◆ **INSTRUCTIONS TO FOLLOW**:
Everything from the line that contains "Screen dimensions: 384x231" to the final line of the data, both ends included, must be set down exactly, apart from the pictures.
== == ==
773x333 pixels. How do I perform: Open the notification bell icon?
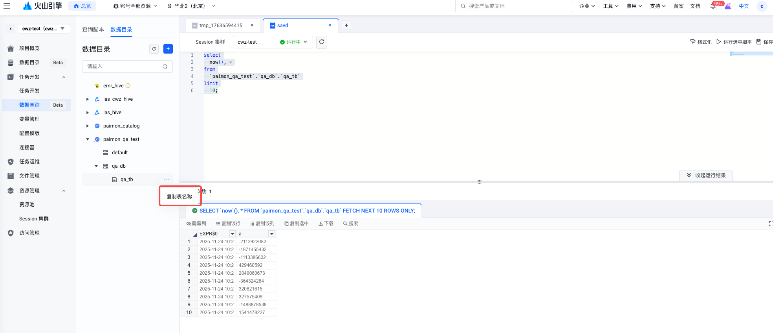pos(713,6)
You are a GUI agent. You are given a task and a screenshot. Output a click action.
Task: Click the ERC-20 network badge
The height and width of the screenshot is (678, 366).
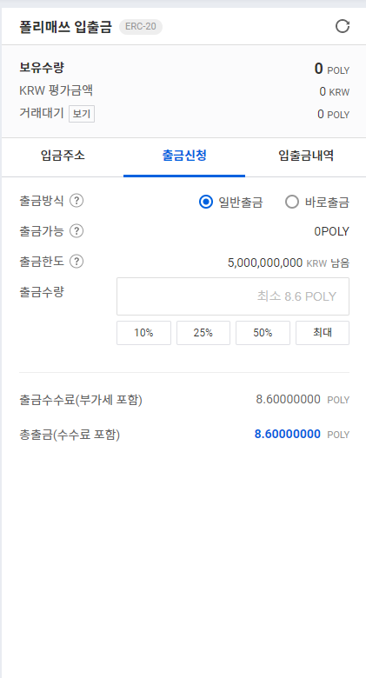coord(141,27)
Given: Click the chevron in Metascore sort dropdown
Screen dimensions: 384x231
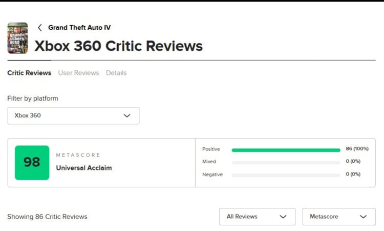Looking at the screenshot, I should [363, 217].
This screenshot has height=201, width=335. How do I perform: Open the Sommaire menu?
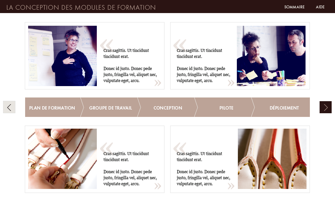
== == ==
◆ **ANSWER BOX**:
Screen dimensions: 384x231
Looking at the screenshot, I should [363, 217].
This screenshot has height=201, width=335. How do I perform: Open the Sommaire menu?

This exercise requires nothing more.